Task brief :: Once the line containing "Expand chart to fullscreen with arrows icon" is found in the records below, return it and each following line exactly, up to and including the line containing "The width and height of the screenshot is (1000, 568).", and nothing else.

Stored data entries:
########

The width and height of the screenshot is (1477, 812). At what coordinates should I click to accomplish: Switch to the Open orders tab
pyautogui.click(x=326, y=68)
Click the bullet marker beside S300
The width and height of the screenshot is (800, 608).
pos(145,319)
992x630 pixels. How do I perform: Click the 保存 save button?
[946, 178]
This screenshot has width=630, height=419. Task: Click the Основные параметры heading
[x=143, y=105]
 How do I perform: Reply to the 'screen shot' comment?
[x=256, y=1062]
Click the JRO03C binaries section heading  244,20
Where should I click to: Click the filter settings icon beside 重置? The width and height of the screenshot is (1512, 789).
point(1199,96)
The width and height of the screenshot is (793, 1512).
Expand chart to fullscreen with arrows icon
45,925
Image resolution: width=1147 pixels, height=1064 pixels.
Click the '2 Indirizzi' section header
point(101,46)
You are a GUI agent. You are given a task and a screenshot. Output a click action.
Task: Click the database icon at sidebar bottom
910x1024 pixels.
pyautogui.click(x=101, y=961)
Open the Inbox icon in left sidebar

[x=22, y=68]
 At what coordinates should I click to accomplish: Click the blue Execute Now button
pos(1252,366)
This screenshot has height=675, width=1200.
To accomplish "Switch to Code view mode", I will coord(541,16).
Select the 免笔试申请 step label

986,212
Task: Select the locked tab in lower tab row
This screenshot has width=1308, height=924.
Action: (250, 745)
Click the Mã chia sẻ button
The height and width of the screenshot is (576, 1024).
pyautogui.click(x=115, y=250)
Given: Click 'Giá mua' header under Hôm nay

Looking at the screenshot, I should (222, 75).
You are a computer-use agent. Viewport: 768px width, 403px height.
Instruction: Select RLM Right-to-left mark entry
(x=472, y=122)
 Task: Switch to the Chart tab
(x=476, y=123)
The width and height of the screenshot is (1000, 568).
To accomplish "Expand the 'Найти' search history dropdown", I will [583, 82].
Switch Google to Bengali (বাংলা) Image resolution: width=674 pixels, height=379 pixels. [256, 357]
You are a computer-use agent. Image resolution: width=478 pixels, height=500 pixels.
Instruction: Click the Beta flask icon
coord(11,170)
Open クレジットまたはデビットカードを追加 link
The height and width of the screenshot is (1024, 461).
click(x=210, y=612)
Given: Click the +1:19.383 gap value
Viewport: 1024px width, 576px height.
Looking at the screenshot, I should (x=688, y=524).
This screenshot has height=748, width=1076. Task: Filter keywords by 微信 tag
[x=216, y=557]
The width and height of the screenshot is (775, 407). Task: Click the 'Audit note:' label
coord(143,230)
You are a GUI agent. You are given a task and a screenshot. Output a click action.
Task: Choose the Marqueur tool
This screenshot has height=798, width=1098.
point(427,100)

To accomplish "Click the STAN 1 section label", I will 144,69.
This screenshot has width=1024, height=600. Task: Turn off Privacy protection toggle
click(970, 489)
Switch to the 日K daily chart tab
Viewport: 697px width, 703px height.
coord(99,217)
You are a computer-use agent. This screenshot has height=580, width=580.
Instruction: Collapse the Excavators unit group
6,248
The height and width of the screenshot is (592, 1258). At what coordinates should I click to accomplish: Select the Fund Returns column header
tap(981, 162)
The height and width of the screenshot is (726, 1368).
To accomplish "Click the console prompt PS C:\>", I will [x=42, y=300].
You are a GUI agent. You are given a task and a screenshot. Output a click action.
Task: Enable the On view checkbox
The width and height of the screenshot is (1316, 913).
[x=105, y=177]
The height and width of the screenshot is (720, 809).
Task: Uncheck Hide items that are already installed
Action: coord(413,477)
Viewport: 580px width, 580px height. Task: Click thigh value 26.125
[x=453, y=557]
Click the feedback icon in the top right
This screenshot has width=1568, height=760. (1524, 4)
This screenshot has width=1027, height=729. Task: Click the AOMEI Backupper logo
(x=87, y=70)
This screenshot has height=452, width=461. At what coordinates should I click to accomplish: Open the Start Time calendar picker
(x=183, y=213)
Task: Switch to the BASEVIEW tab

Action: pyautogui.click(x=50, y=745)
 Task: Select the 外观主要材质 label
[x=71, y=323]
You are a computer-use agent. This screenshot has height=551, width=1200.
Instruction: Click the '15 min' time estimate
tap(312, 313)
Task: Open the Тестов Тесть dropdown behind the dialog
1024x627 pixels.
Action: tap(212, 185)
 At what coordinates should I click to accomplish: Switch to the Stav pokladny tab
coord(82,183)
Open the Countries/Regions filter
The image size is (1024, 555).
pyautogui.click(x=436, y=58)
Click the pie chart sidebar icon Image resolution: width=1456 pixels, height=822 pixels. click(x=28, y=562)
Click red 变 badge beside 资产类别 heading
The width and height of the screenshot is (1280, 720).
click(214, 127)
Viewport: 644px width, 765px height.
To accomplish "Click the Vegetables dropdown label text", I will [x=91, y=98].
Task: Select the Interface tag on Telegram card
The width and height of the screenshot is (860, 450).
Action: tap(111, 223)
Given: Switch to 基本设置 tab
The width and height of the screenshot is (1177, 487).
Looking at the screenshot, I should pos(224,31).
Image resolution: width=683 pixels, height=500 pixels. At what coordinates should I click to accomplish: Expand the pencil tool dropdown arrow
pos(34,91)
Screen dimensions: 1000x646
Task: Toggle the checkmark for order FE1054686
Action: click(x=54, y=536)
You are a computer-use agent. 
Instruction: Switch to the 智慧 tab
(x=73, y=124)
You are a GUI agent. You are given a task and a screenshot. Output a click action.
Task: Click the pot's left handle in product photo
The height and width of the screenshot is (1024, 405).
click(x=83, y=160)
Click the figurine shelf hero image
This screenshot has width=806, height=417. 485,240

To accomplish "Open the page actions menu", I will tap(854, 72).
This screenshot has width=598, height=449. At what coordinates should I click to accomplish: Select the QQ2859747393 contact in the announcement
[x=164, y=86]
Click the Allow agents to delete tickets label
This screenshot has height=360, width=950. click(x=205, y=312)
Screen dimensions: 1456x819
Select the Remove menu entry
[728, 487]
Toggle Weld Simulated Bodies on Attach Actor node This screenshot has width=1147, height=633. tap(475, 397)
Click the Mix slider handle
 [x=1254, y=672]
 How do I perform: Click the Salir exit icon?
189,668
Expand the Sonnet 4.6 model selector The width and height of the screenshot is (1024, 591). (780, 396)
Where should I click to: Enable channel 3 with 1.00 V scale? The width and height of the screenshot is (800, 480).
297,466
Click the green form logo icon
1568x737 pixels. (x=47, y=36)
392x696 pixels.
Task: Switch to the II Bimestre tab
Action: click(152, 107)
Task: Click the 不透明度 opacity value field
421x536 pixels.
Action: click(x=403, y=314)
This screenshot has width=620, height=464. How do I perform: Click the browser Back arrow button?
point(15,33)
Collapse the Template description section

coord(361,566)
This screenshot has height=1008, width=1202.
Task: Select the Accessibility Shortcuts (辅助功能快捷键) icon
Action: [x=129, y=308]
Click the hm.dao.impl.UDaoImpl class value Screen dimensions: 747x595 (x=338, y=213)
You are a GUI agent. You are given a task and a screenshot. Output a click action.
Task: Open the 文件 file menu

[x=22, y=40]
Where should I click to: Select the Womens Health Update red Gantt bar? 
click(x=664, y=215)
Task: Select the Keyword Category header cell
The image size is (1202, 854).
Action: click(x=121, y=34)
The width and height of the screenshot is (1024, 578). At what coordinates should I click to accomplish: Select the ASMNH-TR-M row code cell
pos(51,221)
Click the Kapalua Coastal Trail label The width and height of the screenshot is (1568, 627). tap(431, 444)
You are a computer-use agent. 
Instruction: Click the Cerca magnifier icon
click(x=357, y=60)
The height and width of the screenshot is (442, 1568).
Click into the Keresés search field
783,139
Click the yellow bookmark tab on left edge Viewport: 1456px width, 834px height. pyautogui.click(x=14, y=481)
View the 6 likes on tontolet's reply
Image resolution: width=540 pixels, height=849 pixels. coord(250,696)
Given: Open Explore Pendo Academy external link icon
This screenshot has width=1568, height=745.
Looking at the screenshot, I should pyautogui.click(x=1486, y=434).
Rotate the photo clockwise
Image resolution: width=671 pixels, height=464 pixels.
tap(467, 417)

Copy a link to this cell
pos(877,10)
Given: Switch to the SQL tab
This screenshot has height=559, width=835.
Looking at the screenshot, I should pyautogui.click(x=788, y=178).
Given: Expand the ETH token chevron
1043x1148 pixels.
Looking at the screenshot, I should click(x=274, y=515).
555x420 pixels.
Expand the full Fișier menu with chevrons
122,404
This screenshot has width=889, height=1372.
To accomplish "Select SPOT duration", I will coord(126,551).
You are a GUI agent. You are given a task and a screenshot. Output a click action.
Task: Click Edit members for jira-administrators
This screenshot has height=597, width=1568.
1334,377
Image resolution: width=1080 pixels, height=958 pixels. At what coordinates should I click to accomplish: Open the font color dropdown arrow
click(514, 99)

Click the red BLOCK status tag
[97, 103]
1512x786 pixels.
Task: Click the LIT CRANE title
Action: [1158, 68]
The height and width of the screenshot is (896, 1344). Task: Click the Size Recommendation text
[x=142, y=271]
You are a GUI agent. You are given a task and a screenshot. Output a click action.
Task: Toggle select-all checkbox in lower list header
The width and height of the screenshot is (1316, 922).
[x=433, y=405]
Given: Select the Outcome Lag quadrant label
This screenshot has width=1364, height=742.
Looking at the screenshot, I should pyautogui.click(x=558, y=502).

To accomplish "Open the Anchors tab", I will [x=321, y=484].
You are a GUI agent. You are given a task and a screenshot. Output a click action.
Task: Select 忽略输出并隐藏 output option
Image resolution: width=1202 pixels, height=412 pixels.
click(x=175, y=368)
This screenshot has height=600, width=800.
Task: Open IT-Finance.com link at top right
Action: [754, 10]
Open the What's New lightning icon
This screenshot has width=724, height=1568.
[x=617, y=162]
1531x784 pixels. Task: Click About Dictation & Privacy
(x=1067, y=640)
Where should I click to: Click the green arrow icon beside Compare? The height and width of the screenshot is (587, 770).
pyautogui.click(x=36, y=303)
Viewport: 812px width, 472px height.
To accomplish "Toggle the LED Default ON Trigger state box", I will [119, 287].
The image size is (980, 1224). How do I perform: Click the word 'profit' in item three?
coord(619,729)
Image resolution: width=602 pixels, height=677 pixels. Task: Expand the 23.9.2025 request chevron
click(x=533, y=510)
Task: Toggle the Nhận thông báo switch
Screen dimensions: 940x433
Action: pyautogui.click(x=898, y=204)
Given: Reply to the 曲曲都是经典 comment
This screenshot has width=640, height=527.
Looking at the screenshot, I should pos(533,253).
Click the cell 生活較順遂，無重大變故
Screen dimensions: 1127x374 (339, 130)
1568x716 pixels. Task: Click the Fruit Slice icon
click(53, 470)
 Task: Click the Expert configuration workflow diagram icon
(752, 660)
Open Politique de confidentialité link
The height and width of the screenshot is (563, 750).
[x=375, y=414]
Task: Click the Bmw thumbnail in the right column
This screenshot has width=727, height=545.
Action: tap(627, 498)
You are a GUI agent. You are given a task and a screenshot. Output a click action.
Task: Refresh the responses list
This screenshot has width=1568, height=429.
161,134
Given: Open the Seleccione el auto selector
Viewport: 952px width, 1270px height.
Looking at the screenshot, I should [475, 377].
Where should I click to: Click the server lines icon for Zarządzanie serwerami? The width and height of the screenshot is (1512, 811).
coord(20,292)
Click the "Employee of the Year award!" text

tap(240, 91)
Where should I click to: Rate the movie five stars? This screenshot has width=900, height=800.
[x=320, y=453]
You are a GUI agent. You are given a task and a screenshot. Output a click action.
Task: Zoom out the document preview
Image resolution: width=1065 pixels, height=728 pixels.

########

Result of the exercise ::
Expand chart to fullscreen with arrows icon
45,925
Image resolution: width=1147 pixels, height=1064 pixels.
Click the '2 Indirizzi' section header
point(101,46)
You are a GUI agent. You are given a task and a screenshot. Output a click action.
Task: Click the database icon at sidebar bottom
910x1024 pixels.
pyautogui.click(x=101, y=961)
Open the Inbox icon in left sidebar

[x=22, y=68]
 At what coordinates should I click to accomplish: Click the blue Execute Now button
pos(1252,366)
This screenshot has height=675, width=1200.
To accomplish "Switch to Code view mode", I will coord(541,16).
Select the 免笔试申请 step label

986,212
Task: Select the locked tab in lower tab row
This screenshot has width=1308, height=924.
Action: (250, 745)
Click the Mã chia sẻ button
The height and width of the screenshot is (576, 1024).
pyautogui.click(x=115, y=250)
Given: Click 'Giá mua' header under Hôm nay

Looking at the screenshot, I should (222, 75).
You are a computer-use agent. Viewport: 768px width, 403px height.
Instruction: Select RLM Right-to-left mark entry
(x=472, y=122)
 Task: Switch to the Chart tab
(x=476, y=123)
The width and height of the screenshot is (1000, 568).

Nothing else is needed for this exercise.